An undercover police officer has accused a colleague of fathering a child with a campaigner who was part of a leftwing group, a public inquiry has heard.
Malcolm Shearing, an undercover officer who infiltrated revolutionary communist groups, has blown the whistle on his colleague, saying he is “certain” that he is telling the truth.
The claim is denied by the colleague, known as Alan Bond, who also infiltrated leftwing campaigners.
It appears that the woman has apparently not been traced and is unaware of the claim.
If true, the child would be the fourth born out of a relationship between a woman and an undercover police officer formed while on deployment infiltrating political movements.
The accusation has been made at the public inquiry that is scrutinising the conduct of about 139 undercover officers who spied on more than 1,000 political groups since 1968.
The inquiry is looking at how the undercover officers regularly deceived women into sexual relationships, often lasting years, while hiding their real identities from them.

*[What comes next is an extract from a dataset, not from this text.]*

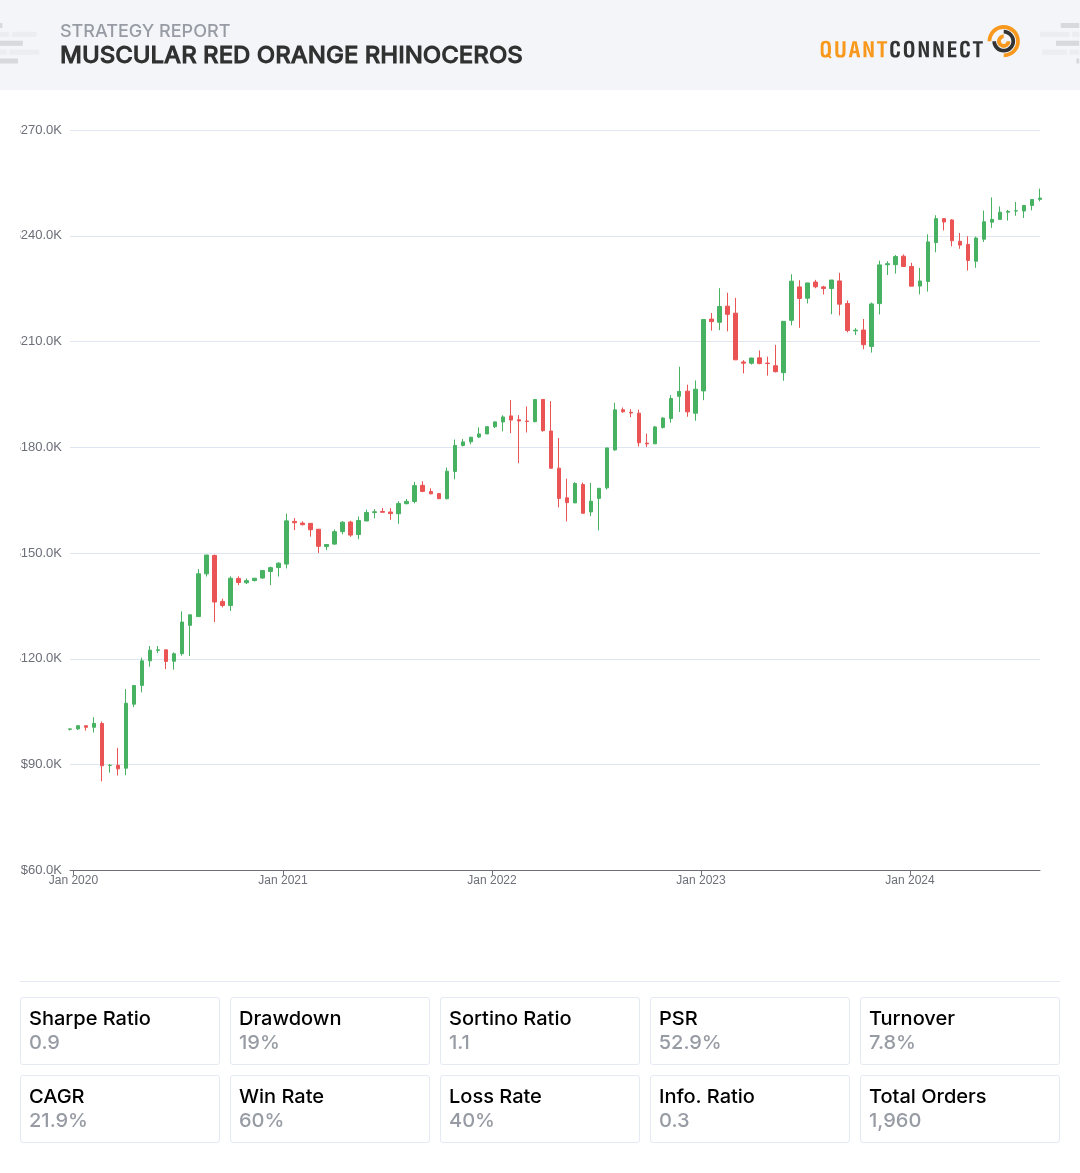Open the Sharpe Ratio stat card
The width and height of the screenshot is (1080, 1173).
coord(120,1030)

One woman, known as Jacqui, described how she had been deeply traumatised after discovering more than 20 years after the birth of her child that the father, Bob Lambert, was an undercover officer sent to spy on campaigners.

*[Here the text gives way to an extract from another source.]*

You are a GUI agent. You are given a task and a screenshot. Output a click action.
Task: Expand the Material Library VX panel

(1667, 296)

On Thursday, the inquiry heard how Shearing came forward unprompted to make the accusation against his colleague. He said he did not “relish” becoming a whistleblower, but had decided to tell the truth.
Shearing spent four years undercover in the early 1980s. Bond was undercover for three years during the same period, spying on the Socialist Workers party. Both worked for a highly secretive Metropolitan police unit, the Special Demonstration Squad (SDS), which spied on mainly leftwing and progressive activists.
Shearing said that during their deployments, he and Bond had gone for a drink in a pub when Bond “volunteered” that he had fathered a child. Shearing asked if the mother was an activist whom he had met with Bond months earlier while selling leftwing newspapers outside Brixton underground station in London, and Bond replied that she was, according to Shearing.
Shearing said he was “dumbfounded”, adding that since then, he had thought about the woman who was never going to know the true identity of the father of her child.
He also said Bond gave him the impression during another conversation that he had fathered the child.
Bond, who has denied the allegation, is too ill to give evidence. He has admitted having a “one-night stand” with a different woman while undercover.
Shearing said he believed others within the unit knew about the claim. He recalled a conversation with another SDS undercover officer in a pub about what they would do at the end of their deployments. He said the officer “said words to the effect of, ‘well, at least you don’t have to … worry about a baby as [Bond] does’”. This is denied by the other officer.
The inquiry heard that Carlo Neri, an SDS undercover officer who spied on leftwing campaigners in the early 2000s, was also aware of the claim. Bond returned to the SDS in the 1990s as a manager for three years.
The Metropolitan police have apologised to the women for the “deceitful, abusive and manipulative” relationships. The force has admitted that amid a widespread culture of sexism and misogyny, the managers of the undercover officers had failed to prevent the relationships from happening.